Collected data
********************
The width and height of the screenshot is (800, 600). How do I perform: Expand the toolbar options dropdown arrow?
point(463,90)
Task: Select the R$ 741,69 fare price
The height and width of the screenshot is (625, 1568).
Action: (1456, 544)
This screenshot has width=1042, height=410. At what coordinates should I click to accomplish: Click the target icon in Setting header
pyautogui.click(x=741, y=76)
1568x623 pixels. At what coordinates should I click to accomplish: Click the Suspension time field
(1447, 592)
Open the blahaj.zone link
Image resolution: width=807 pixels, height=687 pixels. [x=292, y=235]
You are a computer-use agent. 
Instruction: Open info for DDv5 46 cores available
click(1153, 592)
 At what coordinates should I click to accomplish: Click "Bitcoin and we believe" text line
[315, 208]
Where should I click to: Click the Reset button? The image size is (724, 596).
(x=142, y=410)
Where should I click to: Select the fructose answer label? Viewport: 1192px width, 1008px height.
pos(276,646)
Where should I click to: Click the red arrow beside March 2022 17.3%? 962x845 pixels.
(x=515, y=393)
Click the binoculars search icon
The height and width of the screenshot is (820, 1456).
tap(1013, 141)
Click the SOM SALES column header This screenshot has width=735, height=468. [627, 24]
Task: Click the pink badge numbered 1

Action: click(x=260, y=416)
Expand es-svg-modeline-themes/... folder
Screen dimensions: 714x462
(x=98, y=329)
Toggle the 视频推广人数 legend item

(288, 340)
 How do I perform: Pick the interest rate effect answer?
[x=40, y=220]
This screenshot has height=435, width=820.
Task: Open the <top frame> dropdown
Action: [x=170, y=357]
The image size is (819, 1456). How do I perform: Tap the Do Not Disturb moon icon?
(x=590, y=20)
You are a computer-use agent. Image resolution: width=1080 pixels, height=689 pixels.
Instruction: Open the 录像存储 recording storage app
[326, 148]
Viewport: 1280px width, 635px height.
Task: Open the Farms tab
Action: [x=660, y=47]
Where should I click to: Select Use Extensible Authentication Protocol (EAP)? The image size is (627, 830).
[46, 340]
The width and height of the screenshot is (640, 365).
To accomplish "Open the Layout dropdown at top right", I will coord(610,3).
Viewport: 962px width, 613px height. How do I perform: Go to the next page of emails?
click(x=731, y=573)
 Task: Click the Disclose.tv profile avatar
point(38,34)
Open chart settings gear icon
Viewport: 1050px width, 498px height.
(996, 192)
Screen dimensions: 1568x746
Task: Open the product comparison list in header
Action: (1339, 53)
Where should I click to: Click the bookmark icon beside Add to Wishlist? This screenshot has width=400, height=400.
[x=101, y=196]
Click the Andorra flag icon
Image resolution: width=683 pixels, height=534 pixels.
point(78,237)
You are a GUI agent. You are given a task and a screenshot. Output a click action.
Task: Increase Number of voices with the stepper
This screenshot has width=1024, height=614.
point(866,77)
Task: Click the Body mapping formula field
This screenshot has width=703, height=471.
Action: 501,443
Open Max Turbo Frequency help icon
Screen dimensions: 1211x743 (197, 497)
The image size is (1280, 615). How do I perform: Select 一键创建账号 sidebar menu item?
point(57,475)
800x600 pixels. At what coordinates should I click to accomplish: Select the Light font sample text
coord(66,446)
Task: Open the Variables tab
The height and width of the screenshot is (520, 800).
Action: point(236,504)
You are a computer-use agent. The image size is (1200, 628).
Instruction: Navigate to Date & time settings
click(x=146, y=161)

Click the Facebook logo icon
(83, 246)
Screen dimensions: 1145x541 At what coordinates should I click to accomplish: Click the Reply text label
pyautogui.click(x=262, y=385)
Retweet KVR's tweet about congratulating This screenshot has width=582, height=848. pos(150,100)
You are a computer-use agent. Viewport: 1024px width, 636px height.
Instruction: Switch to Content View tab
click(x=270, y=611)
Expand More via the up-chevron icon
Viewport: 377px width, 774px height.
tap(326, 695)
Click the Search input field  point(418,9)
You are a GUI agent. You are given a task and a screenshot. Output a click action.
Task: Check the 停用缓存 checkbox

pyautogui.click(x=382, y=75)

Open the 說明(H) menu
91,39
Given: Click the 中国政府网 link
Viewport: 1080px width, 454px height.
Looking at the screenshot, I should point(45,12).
********************
Copy each line of the data above exactly as it appears.

**Response:**
The width and height of the screenshot is (800, 600). How do I perform: Expand the toolbar options dropdown arrow?
point(463,90)
Task: Select the R$ 741,69 fare price
The height and width of the screenshot is (625, 1568).
Action: (1456, 544)
This screenshot has width=1042, height=410. At what coordinates should I click to accomplish: Click the target icon in Setting header
pyautogui.click(x=741, y=76)
1568x623 pixels. At what coordinates should I click to accomplish: Click the Suspension time field
(1447, 592)
Open the blahaj.zone link
Image resolution: width=807 pixels, height=687 pixels. [x=292, y=235]
You are a computer-use agent. 
Instruction: Open info for DDv5 46 cores available
click(1153, 592)
 At what coordinates should I click to accomplish: Click "Bitcoin and we believe" text line
[315, 208]
Where should I click to: Click the Reset button? The image size is (724, 596).
(x=142, y=410)
Where should I click to: Select the fructose answer label? Viewport: 1192px width, 1008px height.
pos(276,646)
Where should I click to: Click the red arrow beside March 2022 17.3%? 962x845 pixels.
(x=515, y=393)
Click the binoculars search icon
The height and width of the screenshot is (820, 1456).
tap(1013, 141)
Click the SOM SALES column header This screenshot has width=735, height=468. [627, 24]
Task: Click the pink badge numbered 1

Action: click(x=260, y=416)
Expand es-svg-modeline-themes/... folder
Screen dimensions: 714x462
(x=98, y=329)
Toggle the 视频推广人数 legend item

(288, 340)
 How do I perform: Pick the interest rate effect answer?
[x=40, y=220]
This screenshot has height=435, width=820.
Task: Open the <top frame> dropdown
Action: [x=170, y=357]
The image size is (819, 1456). How do I perform: Tap the Do Not Disturb moon icon?
(x=590, y=20)
You are a computer-use agent. Image resolution: width=1080 pixels, height=689 pixels.
Instruction: Open the 录像存储 recording storage app
[326, 148]
Viewport: 1280px width, 635px height.
Task: Open the Farms tab
Action: [x=660, y=47]
Where should I click to: Select Use Extensible Authentication Protocol (EAP)? The image size is (627, 830).
[46, 340]
The width and height of the screenshot is (640, 365).
To accomplish "Open the Layout dropdown at top right", I will coord(610,3).
Viewport: 962px width, 613px height. How do I perform: Go to the next page of emails?
click(x=731, y=573)
 Task: Click the Disclose.tv profile avatar
point(38,34)
Open chart settings gear icon
Viewport: 1050px width, 498px height.
(996, 192)
Screen dimensions: 1568x746
Task: Open the product comparison list in header
Action: (1339, 53)
Where should I click to: Click the bookmark icon beside Add to Wishlist? This screenshot has width=400, height=400.
[x=101, y=196]
Click the Andorra flag icon
Image resolution: width=683 pixels, height=534 pixels.
point(78,237)
You are a GUI agent. You are given a task and a screenshot. Output a click action.
Task: Increase Number of voices with the stepper
This screenshot has width=1024, height=614.
point(866,77)
Task: Click the Body mapping formula field
This screenshot has width=703, height=471.
Action: 501,443
Open Max Turbo Frequency help icon
Screen dimensions: 1211x743 (197, 497)
The image size is (1280, 615). How do I perform: Select 一键创建账号 sidebar menu item?
point(57,475)
800x600 pixels. At what coordinates should I click to accomplish: Select the Light font sample text
coord(66,446)
Task: Open the Variables tab
The height and width of the screenshot is (520, 800).
Action: point(236,504)
You are a computer-use agent. The image size is (1200, 628).
Instruction: Navigate to Date & time settings
click(x=146, y=161)

Click the Facebook logo icon
(83, 246)
Screen dimensions: 1145x541 At what coordinates should I click to accomplish: Click the Reply text label
pyautogui.click(x=262, y=385)
Retweet KVR's tweet about congratulating This screenshot has width=582, height=848. pos(150,100)
You are a computer-use agent. Viewport: 1024px width, 636px height.
Instruction: Switch to Content View tab
click(x=270, y=611)
Expand More via the up-chevron icon
Viewport: 377px width, 774px height.
tap(326, 695)
Click the Search input field  point(418,9)
You are a GUI agent. You are given a task and a screenshot. Output a click action.
Task: Check the 停用缓存 checkbox

pyautogui.click(x=382, y=75)

Open the 說明(H) menu
91,39
Given: Click the 中国政府网 link
Viewport: 1080px width, 454px height.
Looking at the screenshot, I should point(45,12).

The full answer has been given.